About $263 million was funneled into Pimco’s $4.3 billion Total Return ETF in March, compared with $32 million for the company's $289 billion Total Return mutual fund, the lowest monthly volume for the world’s biggest bond fund since December 2011, according to data compiled by Bloomberg. The ETF returned 1.2 percent in the first quarter versus 0.6 percent for the 25-year-old mutual fund, the world’s largest.

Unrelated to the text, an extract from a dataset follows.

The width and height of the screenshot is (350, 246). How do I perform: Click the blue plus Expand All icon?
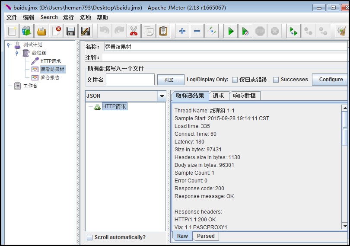(x=182, y=31)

The outperformance underscores the rising influence of ETFs as investors seek faster ways to slip in and out of the bond market for an edge with returns dwindling after average annual gains of 6.3 percent in the past four years. After following BlackRock Inc. and Vanguard Group Inc. into fixed-income exchange-traded products, Newport Beach, Calif.-based Pimco is gaining ground as the industry swells to $321.2 billion.

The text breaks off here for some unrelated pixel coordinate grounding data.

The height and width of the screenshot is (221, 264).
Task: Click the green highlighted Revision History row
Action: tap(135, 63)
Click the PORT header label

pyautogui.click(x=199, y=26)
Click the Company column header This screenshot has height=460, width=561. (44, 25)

“People like what ETFs offer in terms of intraday liquidity, cost efficiency and transparency,” said Deborah Fuhr, the former ETF research head at BlackRock who helped found London-based research firm ETFGI last year. “Bill Gross is a portfolio manager who is well-known and respected. The performance of the ETF, which has done better than the mutual fund, is an important part of the story.”

‘On Board’

The Total Return ETF, selected by Pimco co-founder Gross in January as his top pick for a bond fund this year, amassed $4.2 billion of deposits in the 12 months ended in February, according to ETFGI. That’s almost 10 percent of the $43.1 billion of flows into the 166 fixed-income exchange-traded funds and products in the U.S.

More than a decade after BlackRock created the first fixed- income ETF, investors from hedge funds to retirees are increasingly turning to the products, which have shares that trade like stocks on exchanges, as bond-trading volumes fail to keep pace with record issuance.

“ETFs are the future of asset management,” said Timothy Strauts, an ETF analyst at Morningstar Inc. in Chicago. “Gross being on board with ETFs, I see that as him seeing the light.”

ETFs ‘Embraced’

Pimco’s Total Return ETF has returned 13.4 percent since it started trading on March 1, 2012, more than 5 percentage points more than the 8.3 percent gain for its mutual fund. With lower volatility, the ETF’s risk-adjusted returns of 4.6 percent compare with 2.3 percent for the mutual fund, Bloomberg data show.